### Материал для упражнения
——

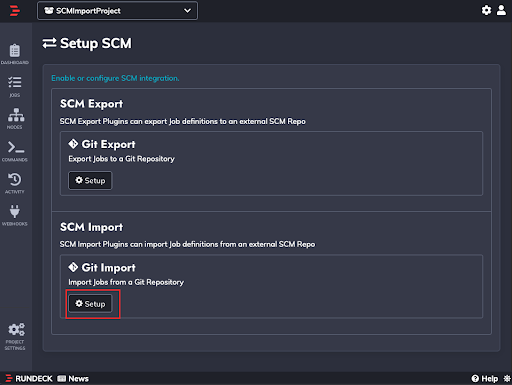The height and width of the screenshot is (385, 512).
Task: Open system settings gear in header
Action: [x=486, y=10]
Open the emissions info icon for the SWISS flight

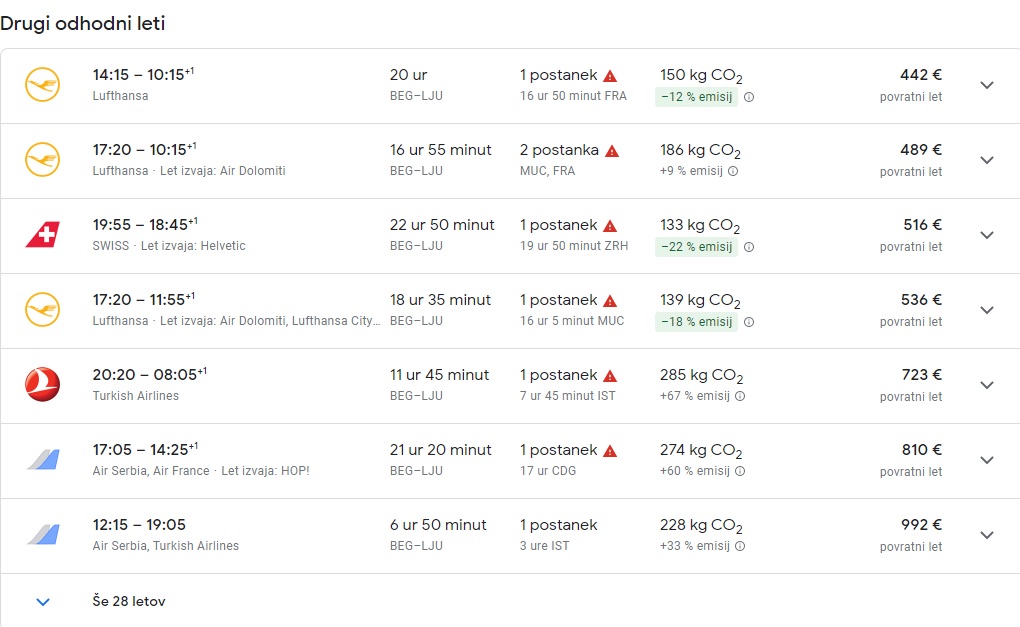[749, 247]
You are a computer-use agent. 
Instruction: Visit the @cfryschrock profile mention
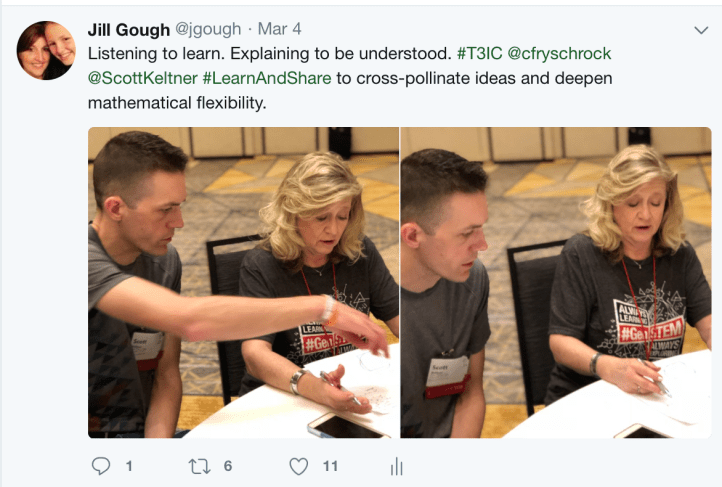pos(559,53)
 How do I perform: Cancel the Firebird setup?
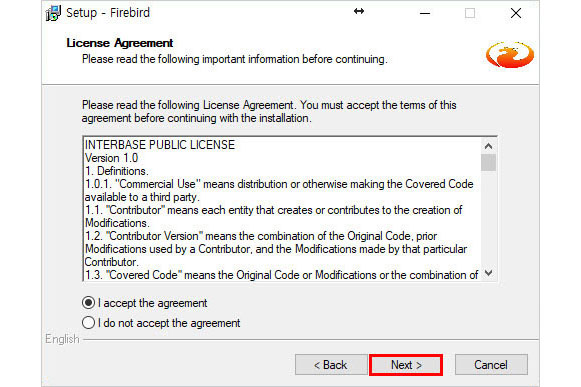(x=491, y=365)
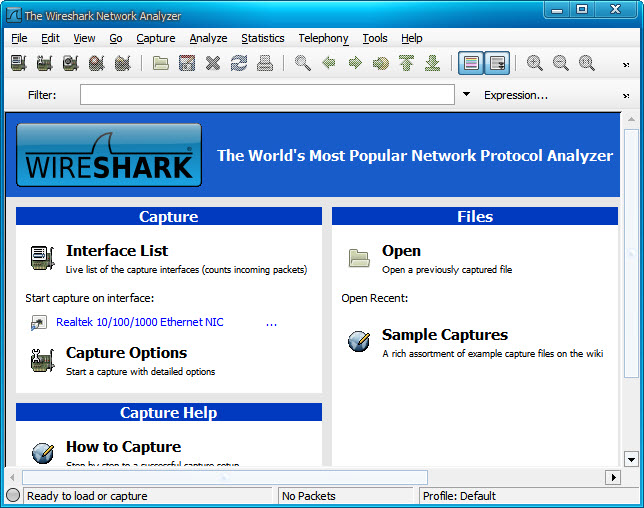The width and height of the screenshot is (644, 508).
Task: Expand the filter toolbar overflow chevron
Action: [x=626, y=95]
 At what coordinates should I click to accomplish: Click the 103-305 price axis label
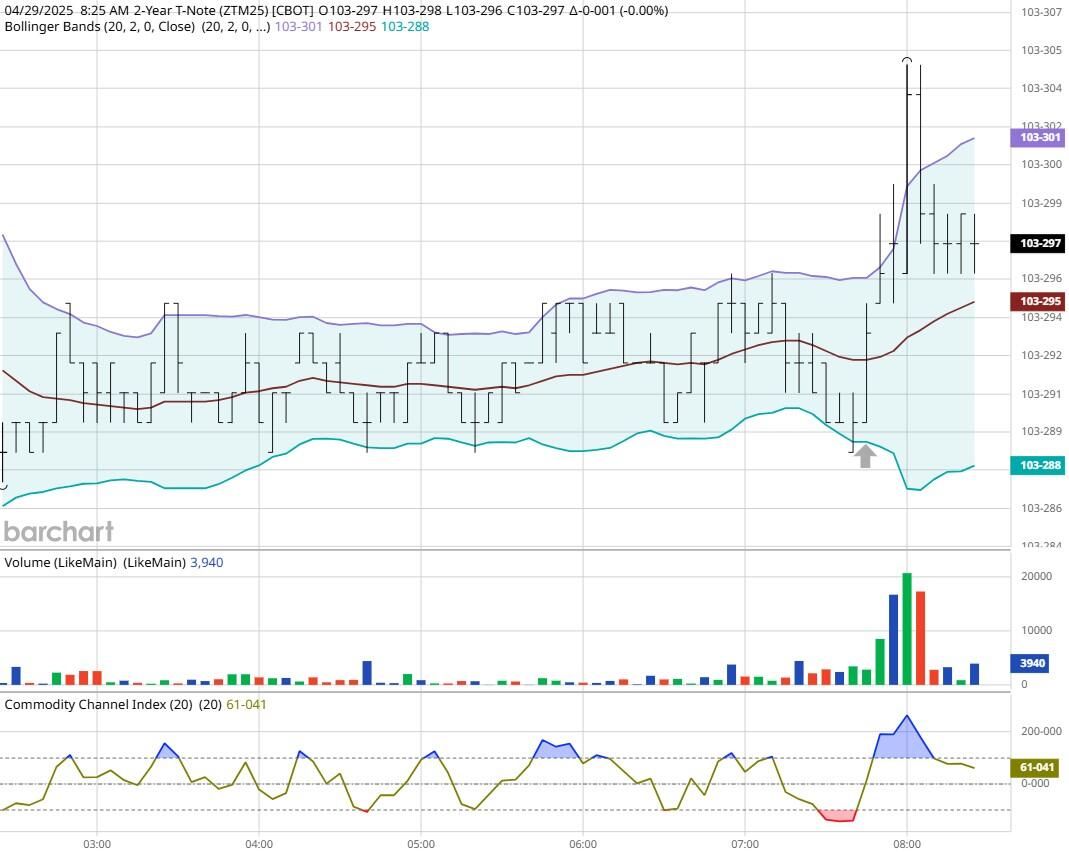click(x=1040, y=50)
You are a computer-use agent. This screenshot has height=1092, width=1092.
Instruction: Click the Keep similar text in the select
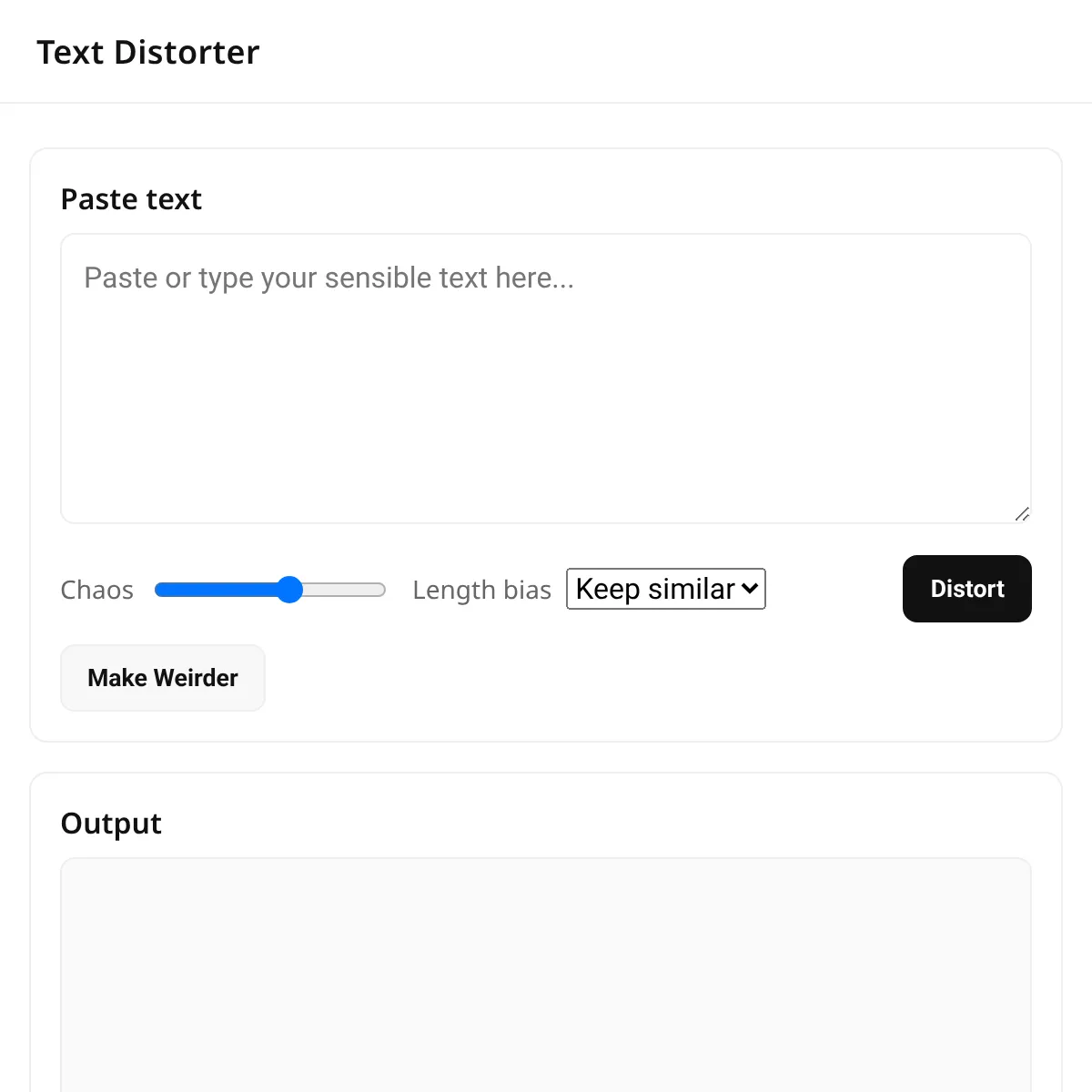655,589
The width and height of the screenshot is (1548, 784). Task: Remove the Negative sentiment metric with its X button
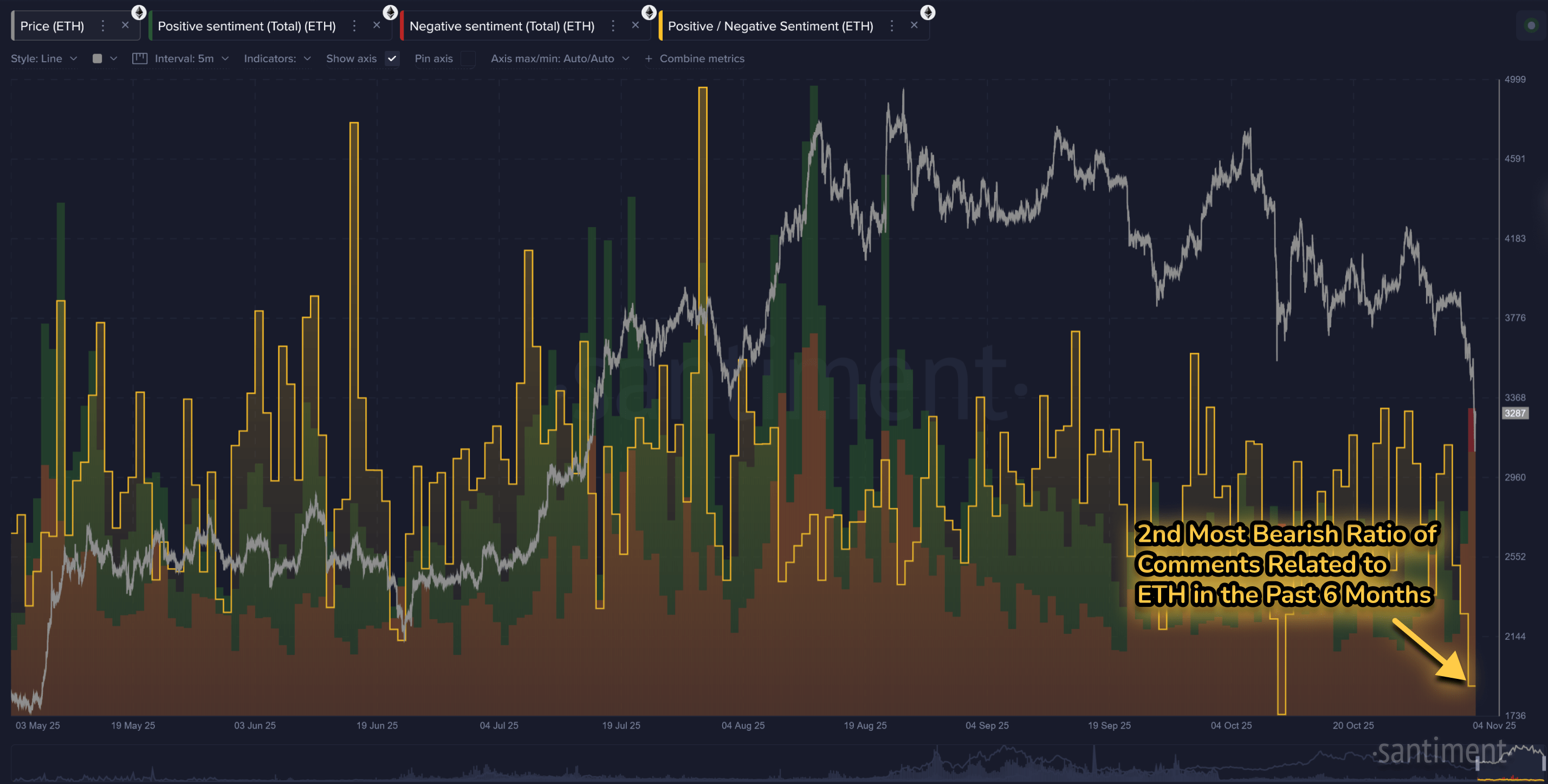click(635, 25)
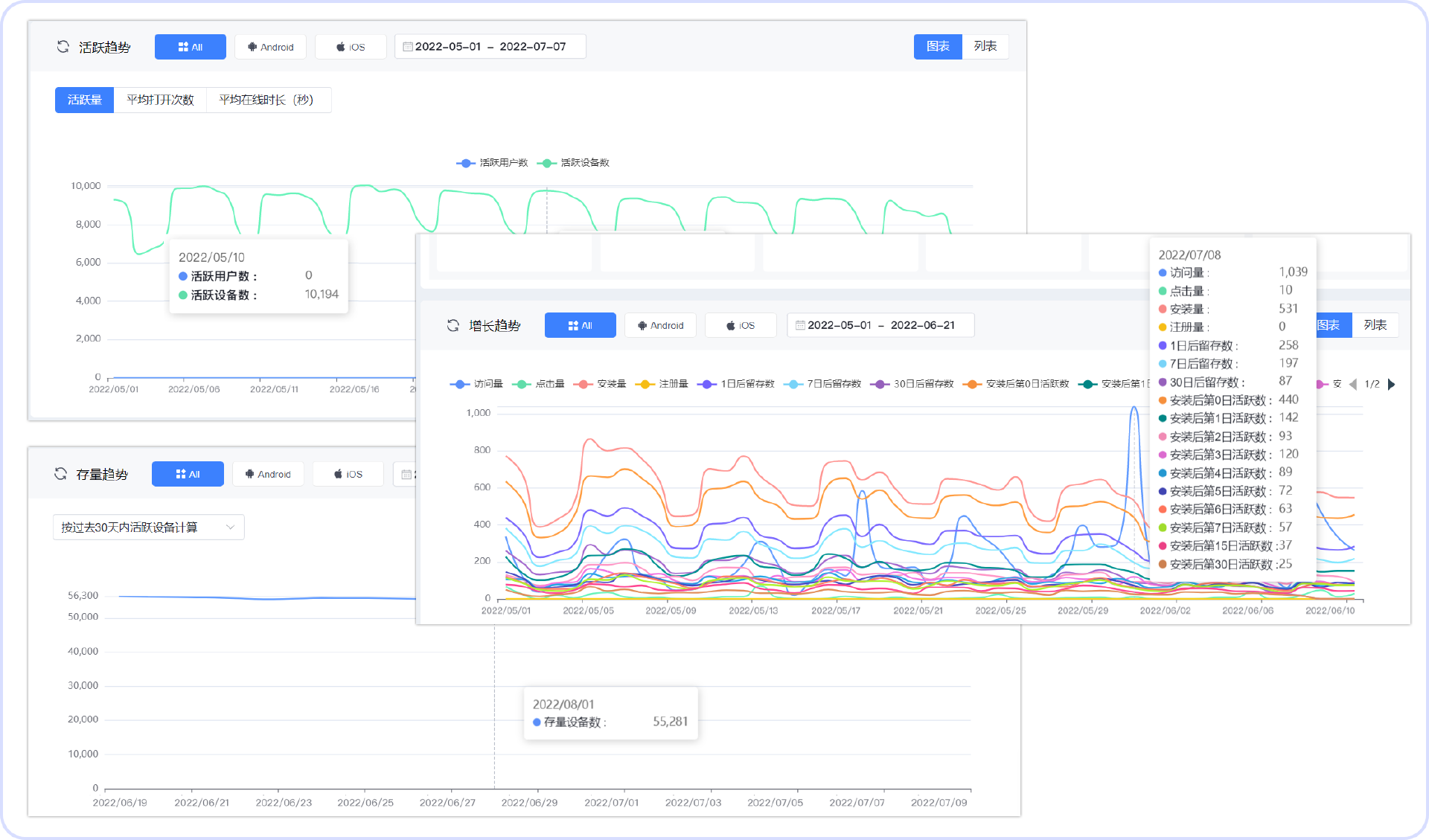
Task: Select All filter in 存量趋势 panel
Action: tap(188, 474)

——

### Цель
Перепиши пункты выше как JSON-список строк, начиная со строки с «Open the emissions» и до самого конца пунктов включительно: каждая строка текста становится отдельным элементом списка, пустые строки пропускаются. Изображения в ответ не включай.

### Ответ
[
  "Open the emissions info icon for the SWISS flight",
  "[749, 247]",
  "You are a computer-use agent. ",
  "Instruction: Visit the @cfryschrock profile mention",
  "pos(559,53)",
  " How do I perform: Cancel the Firebird setup?",
  "(x=491, y=365)",
  "The width and height of the screenshot is (644, 508).",
  "Task: Expand the filter toolbar overflow chevron",
  "Action: [x=626, y=95]",
  " At what coordinates should I click to accomplish: Click the 103-305 price axis label",
  "click(x=1040, y=50)",
  "You are a computer-use agent. This screenshot has height=1092, width=1092.",
  "Instruction: Click the Keep similar text in the select",
  "655,589",
  "The width and height of the screenshot is (1548, 784). Task: Remove the Negative sentiment metric with its X button",
  "click(635, 25)",
  "Task: Select All filter in 存量趋势 panel",
  "Action: tap(188, 474)"
]